*** DATASET RECORDS Section Begins ***
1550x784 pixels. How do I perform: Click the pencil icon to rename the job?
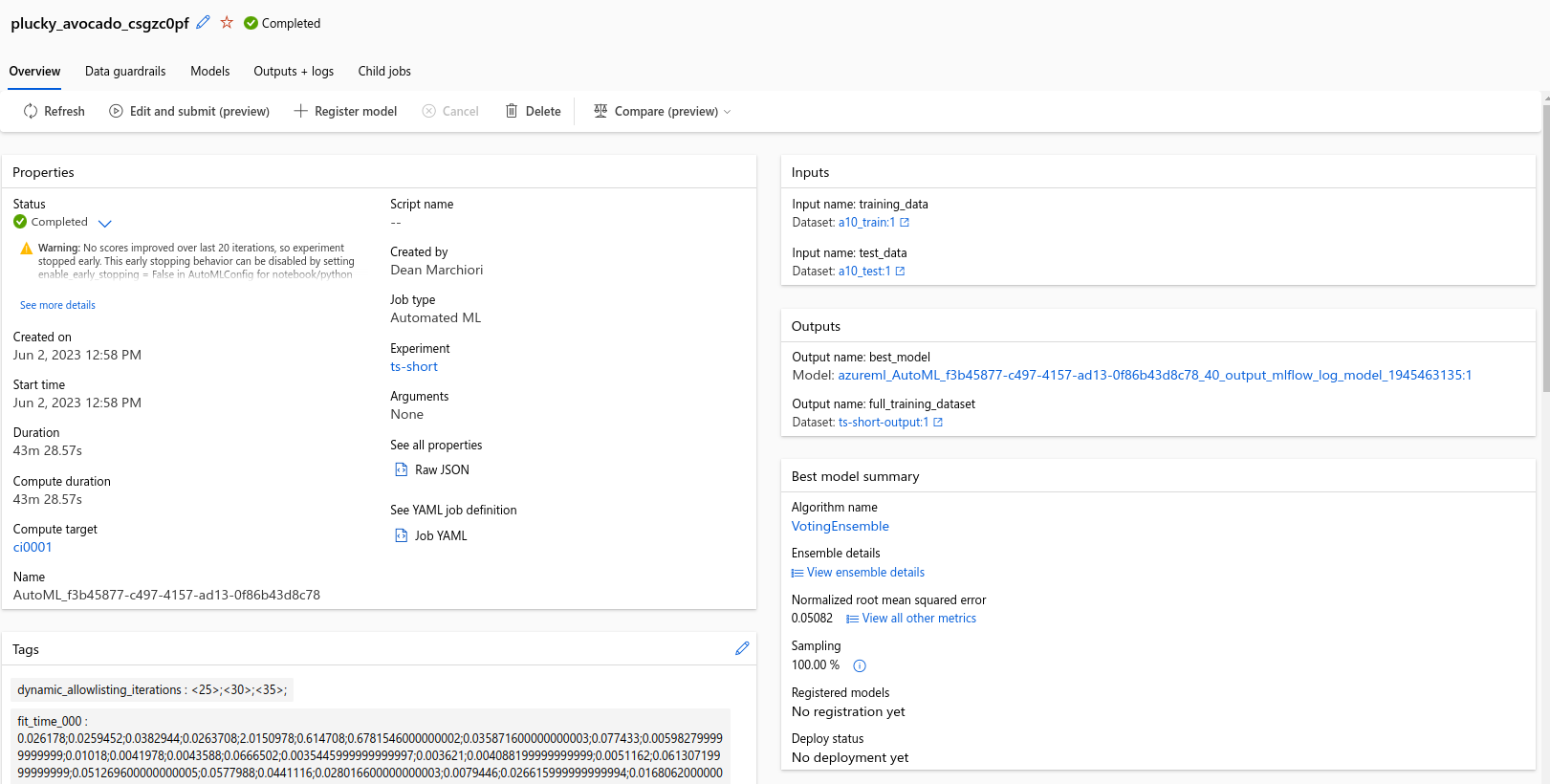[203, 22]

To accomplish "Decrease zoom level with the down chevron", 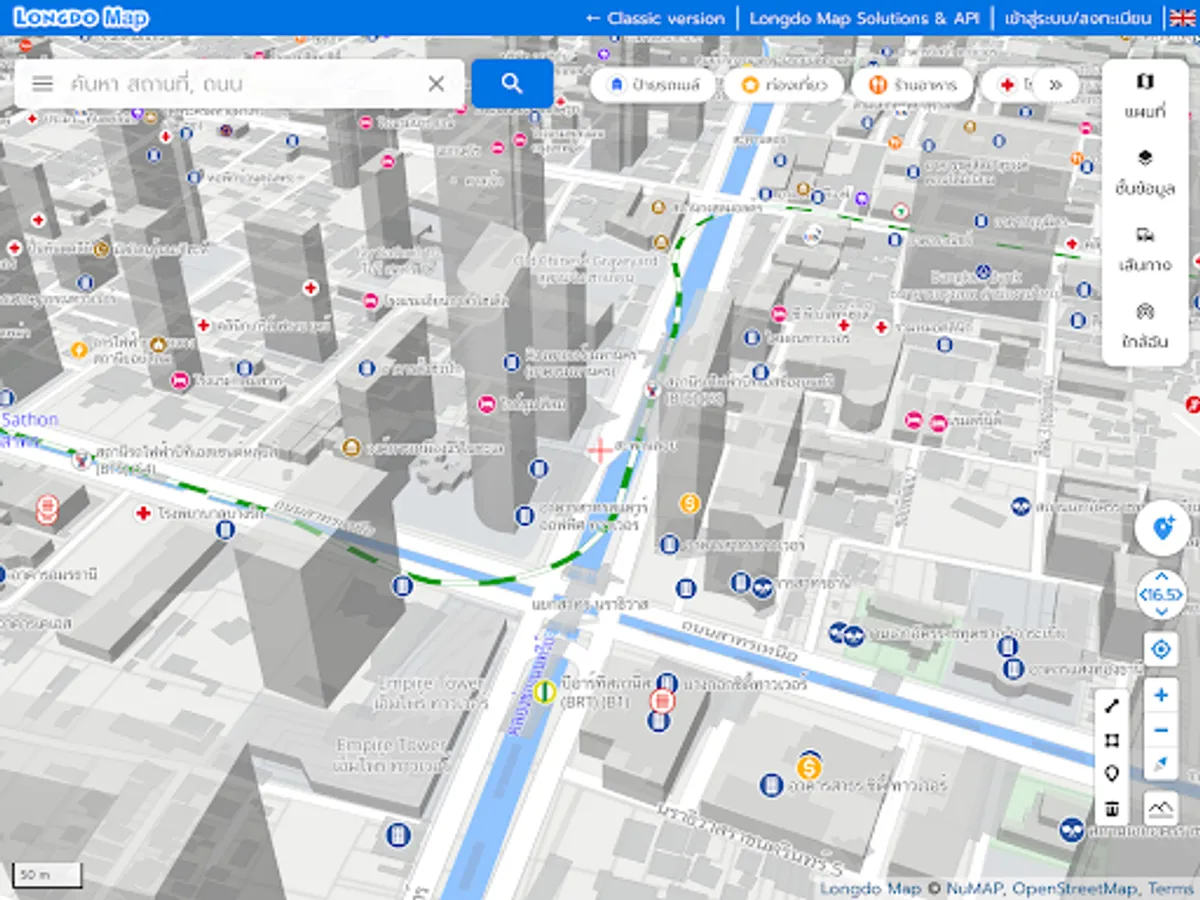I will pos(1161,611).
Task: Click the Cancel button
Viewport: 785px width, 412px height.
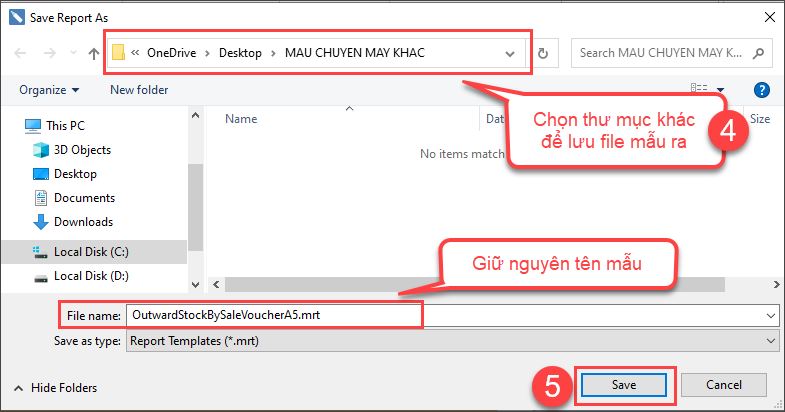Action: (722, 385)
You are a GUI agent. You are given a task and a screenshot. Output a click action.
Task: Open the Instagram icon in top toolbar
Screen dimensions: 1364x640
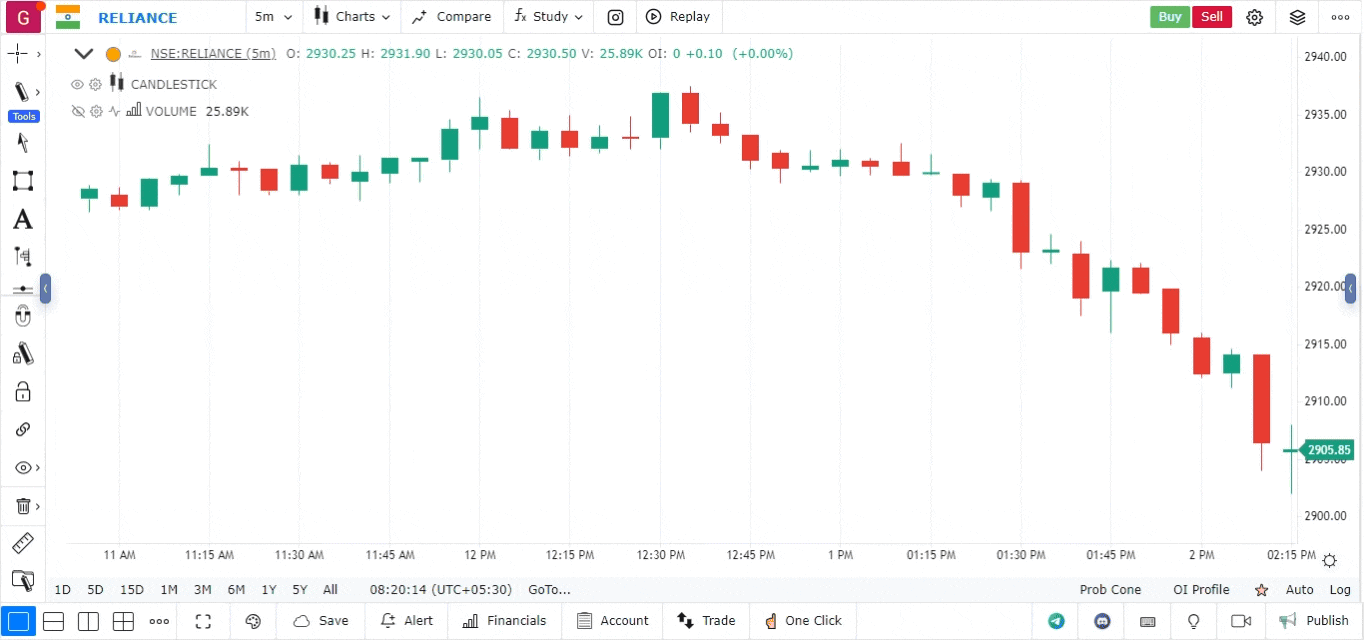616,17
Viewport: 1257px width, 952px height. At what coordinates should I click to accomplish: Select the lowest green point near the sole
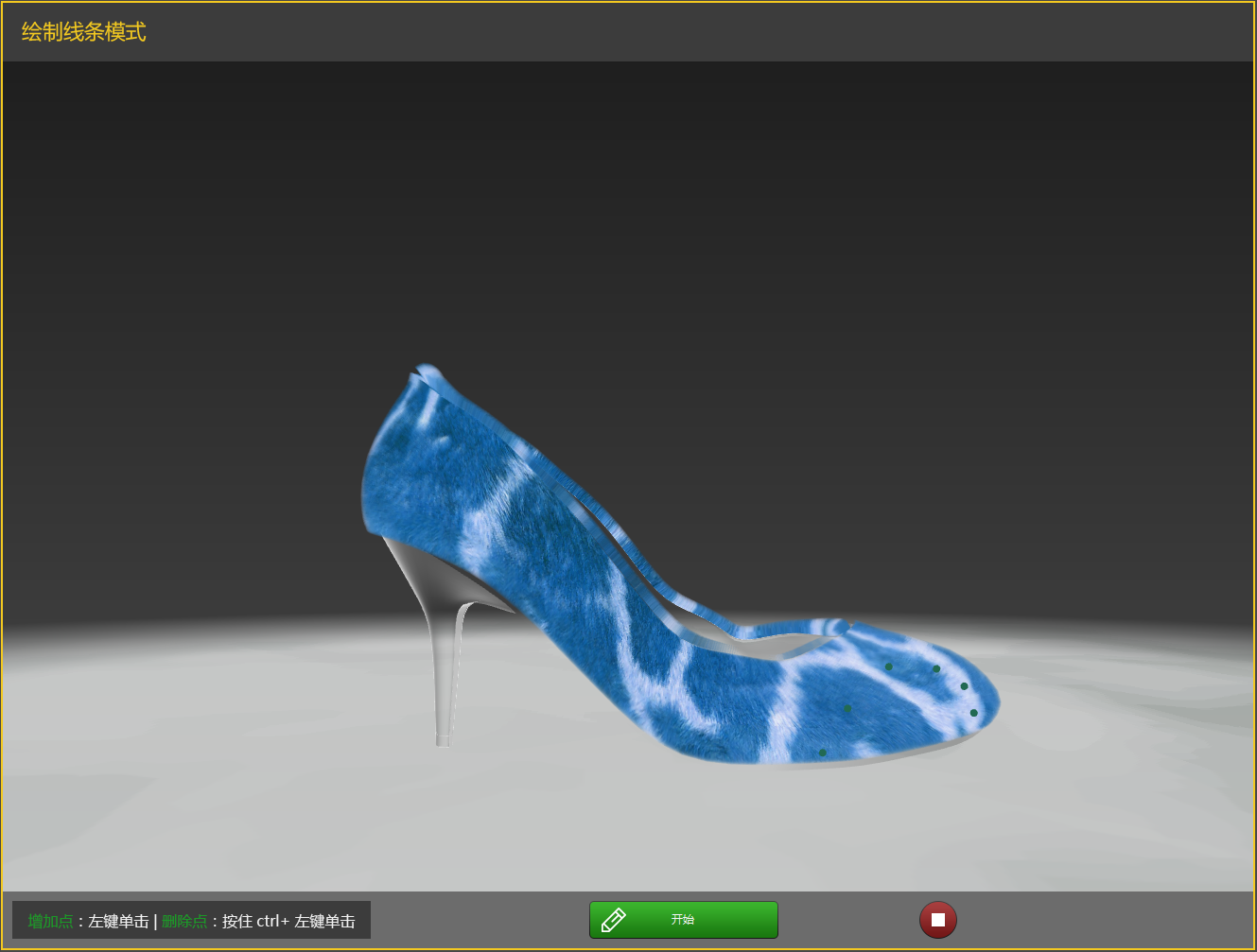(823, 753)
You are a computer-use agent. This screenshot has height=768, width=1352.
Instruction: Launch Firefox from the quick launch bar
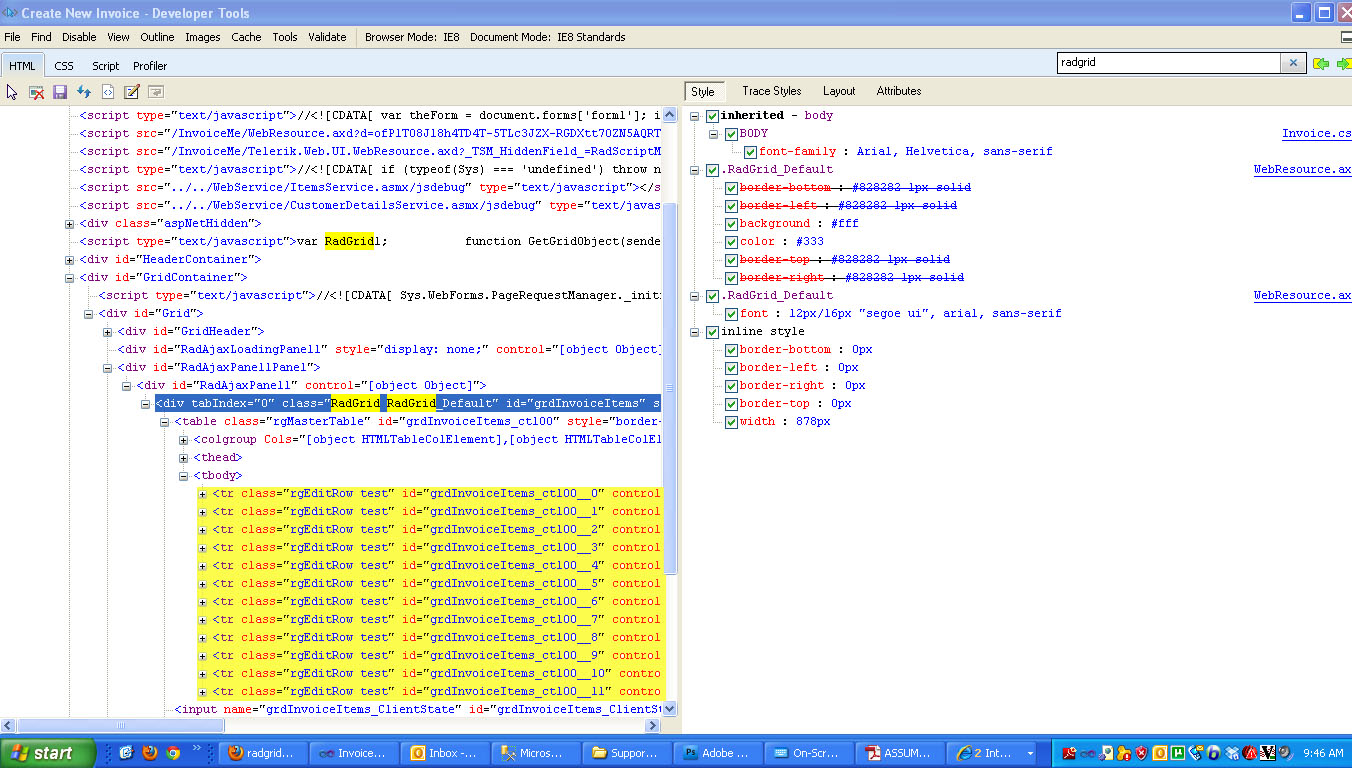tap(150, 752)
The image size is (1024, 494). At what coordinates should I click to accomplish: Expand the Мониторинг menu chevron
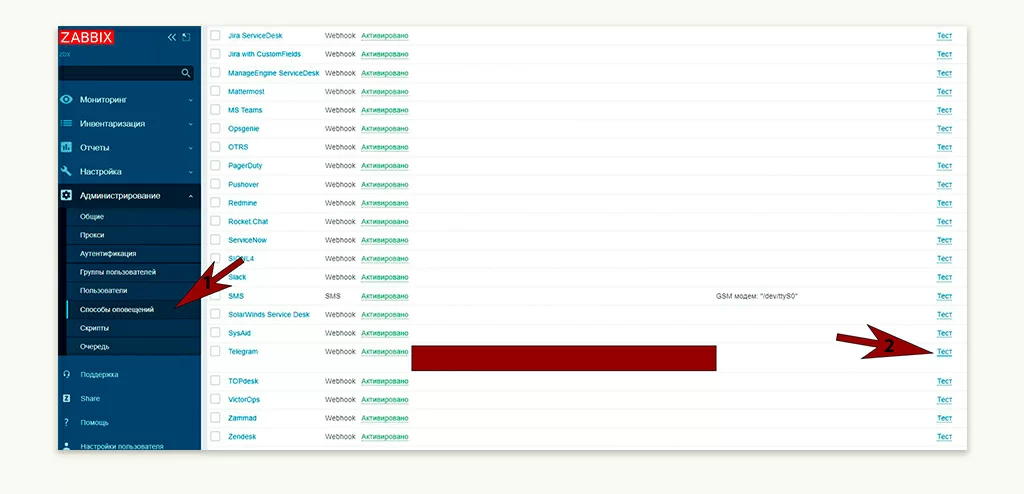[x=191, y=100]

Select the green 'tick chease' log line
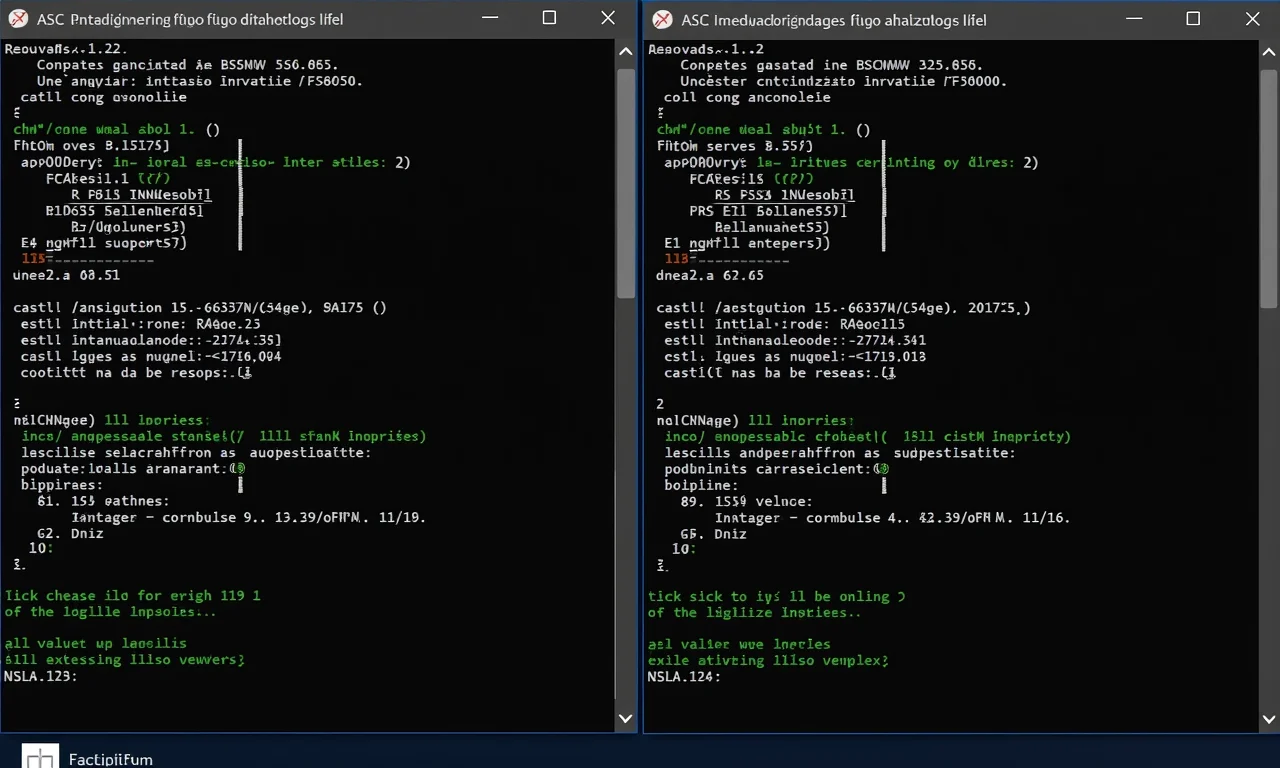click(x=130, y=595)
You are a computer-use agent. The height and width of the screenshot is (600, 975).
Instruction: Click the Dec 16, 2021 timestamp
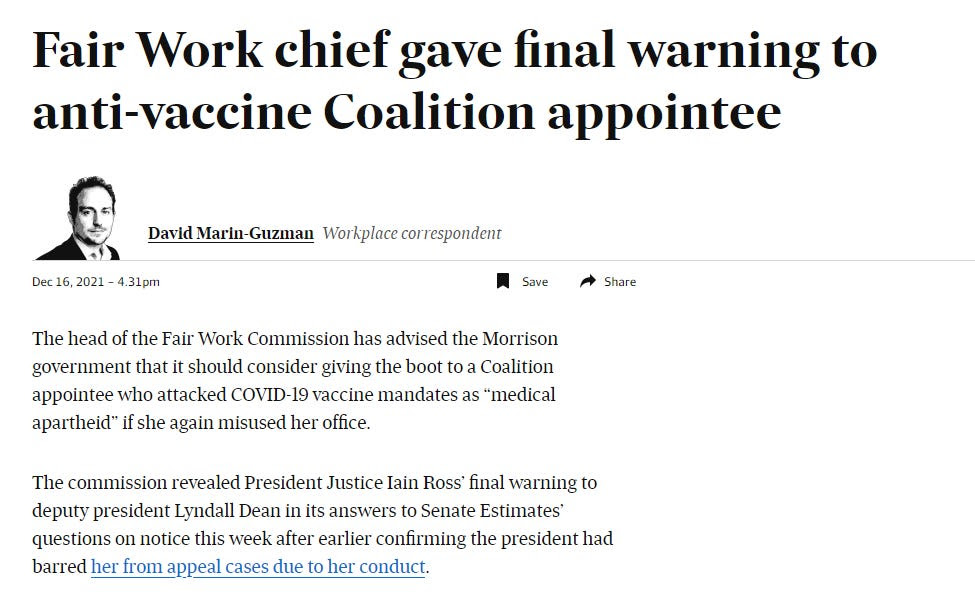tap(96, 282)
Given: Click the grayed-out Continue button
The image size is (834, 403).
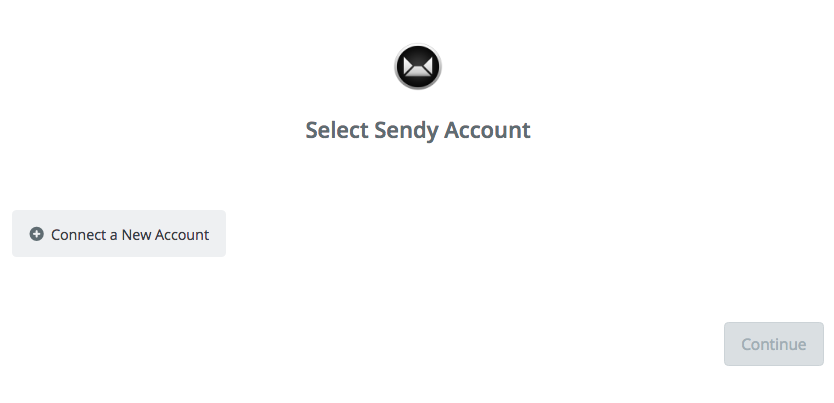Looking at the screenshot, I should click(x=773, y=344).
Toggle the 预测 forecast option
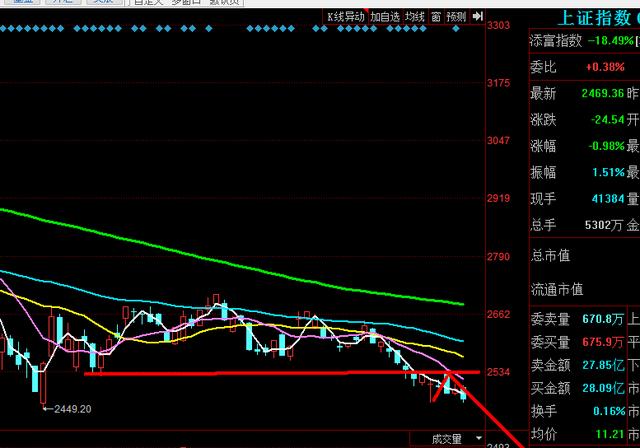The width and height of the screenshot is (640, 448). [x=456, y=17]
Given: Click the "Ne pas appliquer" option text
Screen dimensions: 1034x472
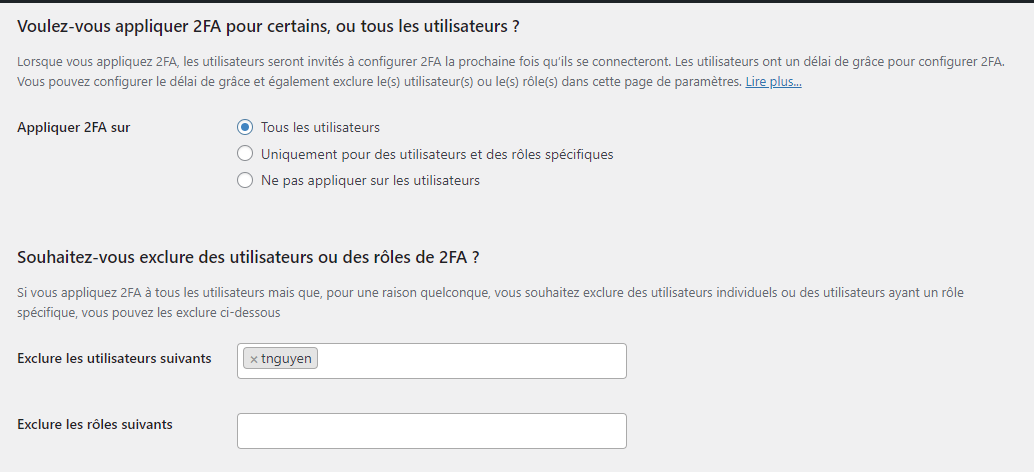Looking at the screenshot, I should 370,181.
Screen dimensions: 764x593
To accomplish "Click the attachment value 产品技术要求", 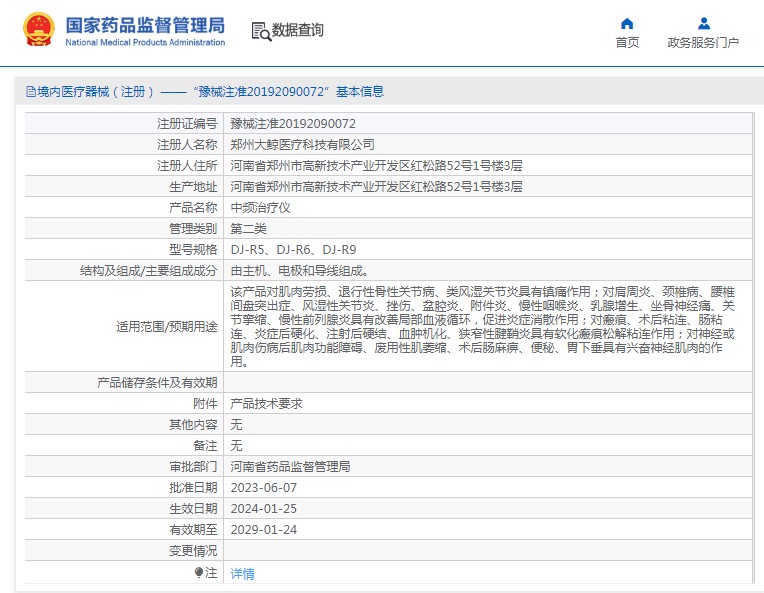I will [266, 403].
*** DATASET RECORDS Section Ends ***
▶ [DESCRIPTION OF THE TASK]:
Each line of the entries that contains "button" counts once; state the total as a bare number.

▶ [RESPONSE TO THIS TASK]:
2